>> BEGIN ARTICLE
LI Real Estate - Big Trouble

Posted by urbandigs

Sun May 20th, 2007 09:16 PM

A: Specifically, Suffolk County about 50 minutes east from Manhattan. I was visiting family today, who happen to be selling their house right now, and let me tell you how insane it is in terms of the # of For Sale signs there are. Almost every street off the main street had a 'OPEN HOUSE THIS WAY' sign trying to lure passing drivers down the road. I couldn't even count how many homes I noticed for sale in the area around Commack, Dix Hills, Melville, & Huntington. If this is any indication how it is in markets around the country, we have some serious fundamental issues that need ironing out before any nation wide housing bottom will be found.

House-for-Sale-Sign.jpg

I know, this blog is supposed to be about Manhattan right? Yes. It is. But how can I not report on this kind of stuff when it is so close to home. Manhattan is a different animal from the other markets across the US, but what I saw today is very troubling. I worry that data released by the government and other organizations is not really telling us the true story. It can't be. I mean, the neighborhoods I mentioned above are so overcrowded that I honestly thought a housing slowdown would be somewhat contained. After all, good school districts and solid homes on 1/2 acre lots should always be in decent demand in this part of Long Island. There are just too many growing families with $$$ looking for homes. Right?

But the inventory I saw today told a different story. And to boot, I read this story via The Big Picture from John Burns Real Estate Consulting Group.

According to the article titled, "Message To Fed: The Housing Market is Falling Much Faster than Reported":

* Closing Data: We purchase and compile actual home closing data for approximately 181 counties across the country, which captures the counties where about 55% of the U.S. population lives and a significant percentage of all of the counties where the large home builders are active. This data shows that sales have fallen 22% if you compare sales over the last 12 months to the prior 12 months. On a straight year over year comparison, the decline is much more.
* Mortgage Bankers Association (MBA) Data: The MBA Seasonally Adjusted Purchase Application Index, which is a measure of the number of people filling out loan applications to buy a home, is down 18% from its peak in September 2005.1 With presumably more applications being filled out by borrowers who now have to shop around for a loan, how could sales have fallen by less than 18%?
* Builder Data: The nation's two largest homebuilders, D.R. Horton and Lennar, are reporting that orders have declined 27% to 37%, year-over-year. 2 3 D.R. Horton and Lennar have dropped prices significantly in many markets to generate sales, while the resale market has not. How could their sales have fallen more than the resale market, even if new home communities tend to be in fringe areas?
>> END ARTICLE
>> BEGIN ROWS
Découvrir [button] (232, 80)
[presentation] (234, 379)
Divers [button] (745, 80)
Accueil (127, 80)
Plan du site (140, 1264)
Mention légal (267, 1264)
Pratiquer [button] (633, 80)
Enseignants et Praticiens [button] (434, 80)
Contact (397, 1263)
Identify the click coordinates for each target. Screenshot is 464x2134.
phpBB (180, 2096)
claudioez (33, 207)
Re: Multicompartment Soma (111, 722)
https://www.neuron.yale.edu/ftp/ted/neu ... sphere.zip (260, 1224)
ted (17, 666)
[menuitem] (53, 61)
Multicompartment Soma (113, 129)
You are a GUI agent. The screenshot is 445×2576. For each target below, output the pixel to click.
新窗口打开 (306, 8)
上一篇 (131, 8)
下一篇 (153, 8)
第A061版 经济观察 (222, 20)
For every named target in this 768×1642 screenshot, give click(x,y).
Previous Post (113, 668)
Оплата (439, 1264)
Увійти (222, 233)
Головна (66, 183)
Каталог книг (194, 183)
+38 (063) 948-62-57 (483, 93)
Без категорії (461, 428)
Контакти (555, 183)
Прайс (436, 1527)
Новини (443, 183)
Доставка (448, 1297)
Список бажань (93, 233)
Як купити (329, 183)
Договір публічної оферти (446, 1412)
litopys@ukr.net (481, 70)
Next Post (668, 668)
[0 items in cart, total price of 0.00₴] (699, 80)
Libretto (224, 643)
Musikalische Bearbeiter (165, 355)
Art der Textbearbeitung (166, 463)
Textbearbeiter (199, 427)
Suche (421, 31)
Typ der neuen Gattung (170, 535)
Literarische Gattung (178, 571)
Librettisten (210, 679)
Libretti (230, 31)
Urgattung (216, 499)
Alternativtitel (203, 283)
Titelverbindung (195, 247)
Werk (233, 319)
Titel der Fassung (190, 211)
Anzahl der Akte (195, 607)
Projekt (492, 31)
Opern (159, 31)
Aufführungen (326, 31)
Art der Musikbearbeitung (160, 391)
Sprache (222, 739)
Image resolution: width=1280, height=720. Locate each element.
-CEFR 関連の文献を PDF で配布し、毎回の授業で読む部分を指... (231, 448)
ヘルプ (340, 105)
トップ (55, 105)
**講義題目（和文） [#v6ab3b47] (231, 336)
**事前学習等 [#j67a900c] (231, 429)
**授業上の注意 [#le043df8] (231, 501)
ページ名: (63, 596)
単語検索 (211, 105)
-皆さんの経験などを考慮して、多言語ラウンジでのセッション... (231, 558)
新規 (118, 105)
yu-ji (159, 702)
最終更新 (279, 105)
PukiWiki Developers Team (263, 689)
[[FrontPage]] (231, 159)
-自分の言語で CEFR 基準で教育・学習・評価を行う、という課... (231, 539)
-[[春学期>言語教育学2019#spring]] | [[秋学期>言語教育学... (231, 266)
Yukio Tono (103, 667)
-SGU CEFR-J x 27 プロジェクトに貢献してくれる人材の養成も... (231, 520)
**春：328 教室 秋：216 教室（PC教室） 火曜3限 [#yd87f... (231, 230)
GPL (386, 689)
>> END ROWS
**WHAT YOU NEED TO DO:**
(A) In the Long Island real estate post, which areas does the writer name as places where many homes were for sale?
(B) Write the next part of the Long Island real estate post, picking up after its last sentence.

**TASK ANSWERS:**
(A) Commack, Dix Hills, Melville, and Huntington.

(B)
* Realogy Corporation Data: Realogy, which is the parent company of Century 21, Coldwell Banker, and ERA, participated in roughly 1.9 million brokerage related transactions in 2006 compared to 2.3 million in 2005, representing a year-over-year decline of 18% nationwide.4
* 2005-2006 NAR State Data: The National Association of Realtors state data does show sharp year-over-year corrections in major states: 28% drop in Florida, 24% drop in California, and a 28% drop in Arizona. Our data, however, shows the sales have probably dropped by 34%, 27% and 38%, respectively. The national numbers include some large states where sales volumes have not corrected substantially, such as in Texas and Ohio, but we believe these markets are not very healthy for other reasons. Interestingly, our calculations were tracking very closely with NAR data through 2005, as illustrated above. We did investigate NAR methodology and have found absolutely no reason to believe that the NAR is intentionally misleading anyone, as some have suggested.
* New Home Data: The Census Bureau calculation of new home data does not calculate sales net of cancellations, and cancellations are running much higher than normal right now, which is why the sales numbers overestimate actual sales.
The article calls for the fed to lower interest rates NOW, and ahead of the curve, before the problems get real bad. I don't see that happening as the fed has a history of NOT messing around with tradable markets using speculation. Rather, they will once again be behind the curve and wait to see the real data hit before pulling the trigger on stimulative rate cuts. But this consulting firm argues that the data is where the problem is in the first place! If the data were real, housing would be showing a much worse performance than we are currently being told.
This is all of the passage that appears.